Return only the stretch of the material below that begins with the line containing "You are a computer-use agent." and ends with the line containing "Instruction: Select the", exactly; both of those lines belong to it.

§ **MATERIAL FOR THE TASK**:
================================

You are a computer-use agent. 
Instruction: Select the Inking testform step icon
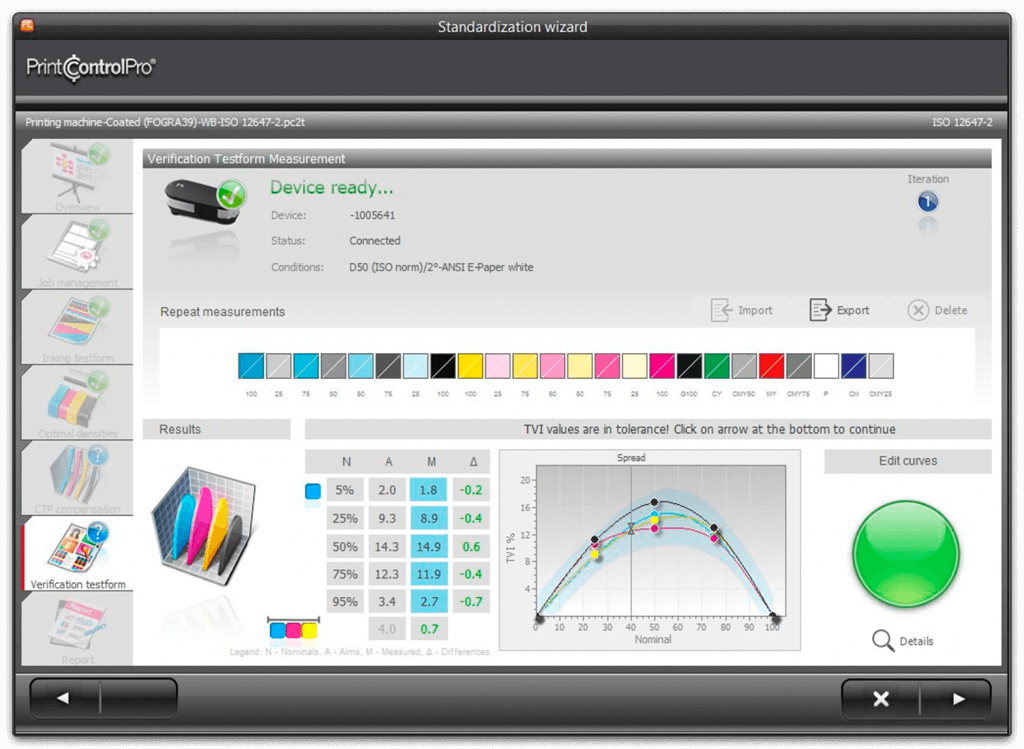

================================

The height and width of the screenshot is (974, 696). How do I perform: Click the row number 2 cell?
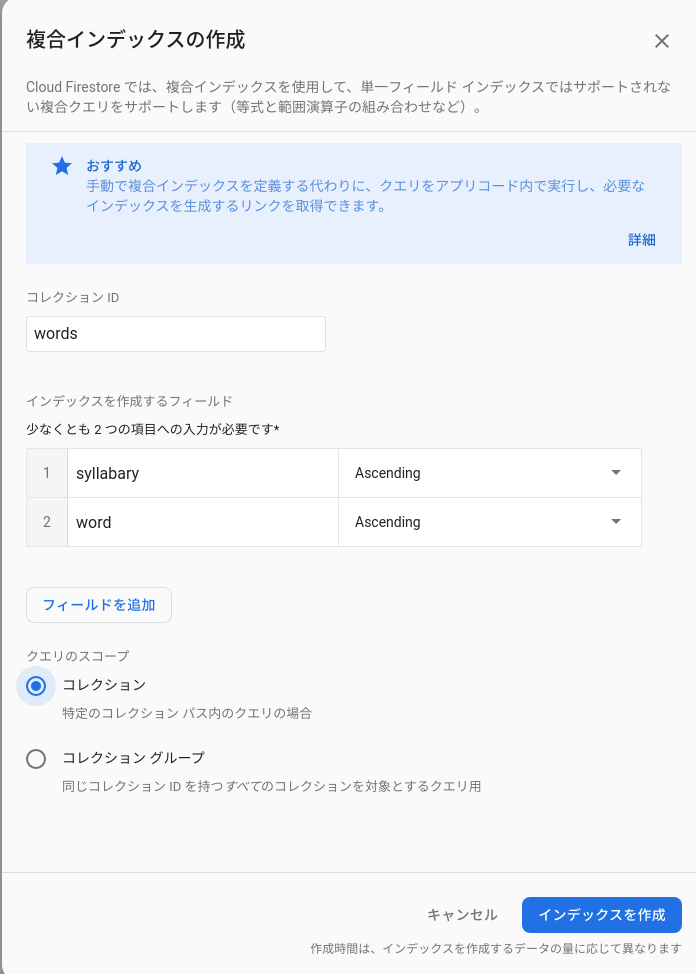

================================

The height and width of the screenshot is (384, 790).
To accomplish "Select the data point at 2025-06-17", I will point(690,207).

================================

§ **SOLUTION FOR THIS TASK**:
You are a computer-use agent. 
Instruction: Select the Inking testform step icon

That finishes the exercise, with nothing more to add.